SOURCE DATA:
# # #

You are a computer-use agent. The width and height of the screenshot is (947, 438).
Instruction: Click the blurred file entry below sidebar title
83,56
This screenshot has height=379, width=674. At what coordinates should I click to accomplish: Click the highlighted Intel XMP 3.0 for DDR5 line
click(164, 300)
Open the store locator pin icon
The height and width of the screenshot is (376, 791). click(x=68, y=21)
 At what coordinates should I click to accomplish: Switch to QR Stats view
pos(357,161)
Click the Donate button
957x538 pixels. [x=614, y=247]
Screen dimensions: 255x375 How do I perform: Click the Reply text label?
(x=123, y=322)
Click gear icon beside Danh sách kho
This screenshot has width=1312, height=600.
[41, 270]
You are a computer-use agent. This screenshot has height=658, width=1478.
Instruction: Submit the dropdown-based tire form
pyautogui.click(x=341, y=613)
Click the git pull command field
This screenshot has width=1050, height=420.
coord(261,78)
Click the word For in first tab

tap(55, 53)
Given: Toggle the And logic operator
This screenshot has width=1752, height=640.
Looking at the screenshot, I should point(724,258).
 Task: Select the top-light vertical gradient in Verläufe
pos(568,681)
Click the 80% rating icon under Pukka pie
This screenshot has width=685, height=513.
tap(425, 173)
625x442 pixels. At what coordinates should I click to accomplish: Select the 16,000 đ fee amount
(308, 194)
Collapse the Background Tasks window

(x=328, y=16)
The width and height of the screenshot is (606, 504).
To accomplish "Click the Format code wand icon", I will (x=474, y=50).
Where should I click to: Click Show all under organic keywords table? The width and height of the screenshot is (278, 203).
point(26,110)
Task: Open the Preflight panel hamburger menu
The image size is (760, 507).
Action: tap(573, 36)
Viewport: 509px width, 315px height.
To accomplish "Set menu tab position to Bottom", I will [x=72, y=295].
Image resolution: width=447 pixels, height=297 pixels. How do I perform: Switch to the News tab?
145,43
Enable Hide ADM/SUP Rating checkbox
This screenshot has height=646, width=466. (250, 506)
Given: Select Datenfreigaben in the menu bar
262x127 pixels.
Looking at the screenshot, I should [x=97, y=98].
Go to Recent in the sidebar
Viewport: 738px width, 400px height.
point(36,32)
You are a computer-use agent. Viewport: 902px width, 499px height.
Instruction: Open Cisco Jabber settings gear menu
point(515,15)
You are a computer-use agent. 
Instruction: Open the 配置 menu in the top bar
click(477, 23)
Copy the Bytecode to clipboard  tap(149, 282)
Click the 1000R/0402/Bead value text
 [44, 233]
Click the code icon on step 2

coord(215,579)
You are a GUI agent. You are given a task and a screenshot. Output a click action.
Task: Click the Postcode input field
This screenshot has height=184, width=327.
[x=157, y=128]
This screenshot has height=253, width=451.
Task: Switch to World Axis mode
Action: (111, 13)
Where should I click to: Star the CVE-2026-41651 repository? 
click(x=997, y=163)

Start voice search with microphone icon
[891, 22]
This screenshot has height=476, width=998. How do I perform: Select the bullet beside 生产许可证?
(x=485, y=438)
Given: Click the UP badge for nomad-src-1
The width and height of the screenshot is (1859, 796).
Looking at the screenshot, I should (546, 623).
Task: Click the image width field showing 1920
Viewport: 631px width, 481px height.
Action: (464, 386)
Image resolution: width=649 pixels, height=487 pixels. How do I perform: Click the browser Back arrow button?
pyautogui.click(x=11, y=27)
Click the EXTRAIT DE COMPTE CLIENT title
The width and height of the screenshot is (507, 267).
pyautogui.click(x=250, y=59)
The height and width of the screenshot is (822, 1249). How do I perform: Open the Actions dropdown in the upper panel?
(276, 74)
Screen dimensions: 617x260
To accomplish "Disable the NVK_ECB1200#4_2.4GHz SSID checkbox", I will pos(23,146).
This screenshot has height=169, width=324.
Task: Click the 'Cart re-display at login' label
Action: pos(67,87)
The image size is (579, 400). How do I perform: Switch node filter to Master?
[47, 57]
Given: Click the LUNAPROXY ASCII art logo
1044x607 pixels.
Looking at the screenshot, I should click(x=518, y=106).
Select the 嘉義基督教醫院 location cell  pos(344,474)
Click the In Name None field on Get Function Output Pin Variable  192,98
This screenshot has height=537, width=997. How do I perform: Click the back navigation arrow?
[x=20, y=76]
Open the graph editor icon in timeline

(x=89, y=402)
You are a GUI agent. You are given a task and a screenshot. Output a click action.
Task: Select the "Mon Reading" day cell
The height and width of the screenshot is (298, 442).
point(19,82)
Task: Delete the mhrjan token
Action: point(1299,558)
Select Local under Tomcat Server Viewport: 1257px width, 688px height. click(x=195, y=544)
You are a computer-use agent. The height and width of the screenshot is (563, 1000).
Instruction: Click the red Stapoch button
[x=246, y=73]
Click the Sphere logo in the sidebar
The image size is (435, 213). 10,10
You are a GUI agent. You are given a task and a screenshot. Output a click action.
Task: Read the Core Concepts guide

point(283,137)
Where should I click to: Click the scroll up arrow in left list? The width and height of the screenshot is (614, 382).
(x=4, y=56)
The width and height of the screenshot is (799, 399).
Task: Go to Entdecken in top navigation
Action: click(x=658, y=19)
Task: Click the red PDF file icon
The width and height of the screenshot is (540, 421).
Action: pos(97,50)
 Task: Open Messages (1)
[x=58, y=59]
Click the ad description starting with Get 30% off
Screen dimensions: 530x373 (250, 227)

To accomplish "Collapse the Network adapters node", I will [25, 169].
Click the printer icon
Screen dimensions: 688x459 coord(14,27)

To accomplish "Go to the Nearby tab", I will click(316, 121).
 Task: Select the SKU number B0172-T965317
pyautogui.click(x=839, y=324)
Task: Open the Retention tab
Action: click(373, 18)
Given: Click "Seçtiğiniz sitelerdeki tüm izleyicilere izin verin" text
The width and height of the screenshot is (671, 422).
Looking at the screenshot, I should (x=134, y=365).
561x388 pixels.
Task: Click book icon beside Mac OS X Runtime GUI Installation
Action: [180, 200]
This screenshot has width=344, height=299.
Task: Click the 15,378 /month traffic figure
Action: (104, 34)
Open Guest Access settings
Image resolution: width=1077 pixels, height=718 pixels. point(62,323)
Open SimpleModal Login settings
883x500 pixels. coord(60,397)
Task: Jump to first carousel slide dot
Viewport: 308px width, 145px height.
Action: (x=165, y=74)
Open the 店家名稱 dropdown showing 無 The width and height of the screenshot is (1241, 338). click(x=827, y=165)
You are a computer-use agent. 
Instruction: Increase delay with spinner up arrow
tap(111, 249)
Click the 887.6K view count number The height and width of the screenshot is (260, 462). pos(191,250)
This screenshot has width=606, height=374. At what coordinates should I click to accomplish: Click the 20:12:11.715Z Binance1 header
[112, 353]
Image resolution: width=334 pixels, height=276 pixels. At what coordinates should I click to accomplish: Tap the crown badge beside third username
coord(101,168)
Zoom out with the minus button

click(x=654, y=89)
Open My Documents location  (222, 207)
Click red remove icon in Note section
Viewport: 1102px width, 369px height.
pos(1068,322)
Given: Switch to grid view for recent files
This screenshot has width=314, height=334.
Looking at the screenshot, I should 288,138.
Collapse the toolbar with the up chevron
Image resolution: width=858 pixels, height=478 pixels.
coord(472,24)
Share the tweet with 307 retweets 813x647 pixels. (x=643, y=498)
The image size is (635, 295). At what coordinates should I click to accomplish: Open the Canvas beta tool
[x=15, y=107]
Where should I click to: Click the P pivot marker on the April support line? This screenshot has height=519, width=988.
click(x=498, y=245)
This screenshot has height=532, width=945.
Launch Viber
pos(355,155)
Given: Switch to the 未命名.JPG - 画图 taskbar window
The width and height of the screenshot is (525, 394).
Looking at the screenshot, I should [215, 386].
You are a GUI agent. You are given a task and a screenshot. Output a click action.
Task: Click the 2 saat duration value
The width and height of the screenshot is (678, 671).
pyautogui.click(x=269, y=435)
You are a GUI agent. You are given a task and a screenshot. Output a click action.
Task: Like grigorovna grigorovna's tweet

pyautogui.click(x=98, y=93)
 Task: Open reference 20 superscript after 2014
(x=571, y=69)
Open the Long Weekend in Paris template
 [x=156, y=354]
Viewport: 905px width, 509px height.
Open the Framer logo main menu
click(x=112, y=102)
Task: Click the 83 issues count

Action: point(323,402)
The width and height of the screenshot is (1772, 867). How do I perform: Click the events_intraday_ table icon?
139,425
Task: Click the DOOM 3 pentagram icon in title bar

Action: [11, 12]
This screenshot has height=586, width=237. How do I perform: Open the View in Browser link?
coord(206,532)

# # #

REQUIREMENT:
In the listing above, find the line with "Task: Select the SKU number B0172-T965317" and the line with "Given: Switch to grid view for recent files"; set down exactly those two lines and every line between them, nothing more.

THE ANSWER:
 Task: Select the SKU number B0172-T965317
pyautogui.click(x=839, y=324)
Task: Open the Retention tab
Action: click(373, 18)
Given: Click "Seçtiğiniz sitelerdeki tüm izleyicilere izin verin" text
The width and height of the screenshot is (671, 422).
Looking at the screenshot, I should (x=134, y=365).
561x388 pixels.
Task: Click book icon beside Mac OS X Runtime GUI Installation
Action: [180, 200]
This screenshot has width=344, height=299.
Task: Click the 15,378 /month traffic figure
Action: (104, 34)
Open Guest Access settings
Image resolution: width=1077 pixels, height=718 pixels. point(62,323)
Open SimpleModal Login settings
883x500 pixels. coord(60,397)
Task: Jump to first carousel slide dot
Viewport: 308px width, 145px height.
Action: (x=165, y=74)
Open the 店家名稱 dropdown showing 無 The width and height of the screenshot is (1241, 338). click(x=827, y=165)
You are a computer-use agent. 
Instruction: Increase delay with spinner up arrow
tap(111, 249)
Click the 887.6K view count number The height and width of the screenshot is (260, 462). pos(191,250)
This screenshot has width=606, height=374. At what coordinates should I click to accomplish: Click the 20:12:11.715Z Binance1 header
[112, 353]
Image resolution: width=334 pixels, height=276 pixels. At what coordinates should I click to accomplish: Tap the crown badge beside third username
coord(101,168)
Zoom out with the minus button

click(x=654, y=89)
Open My Documents location  (222, 207)
Click red remove icon in Note section
Viewport: 1102px width, 369px height.
pos(1068,322)
Given: Switch to grid view for recent files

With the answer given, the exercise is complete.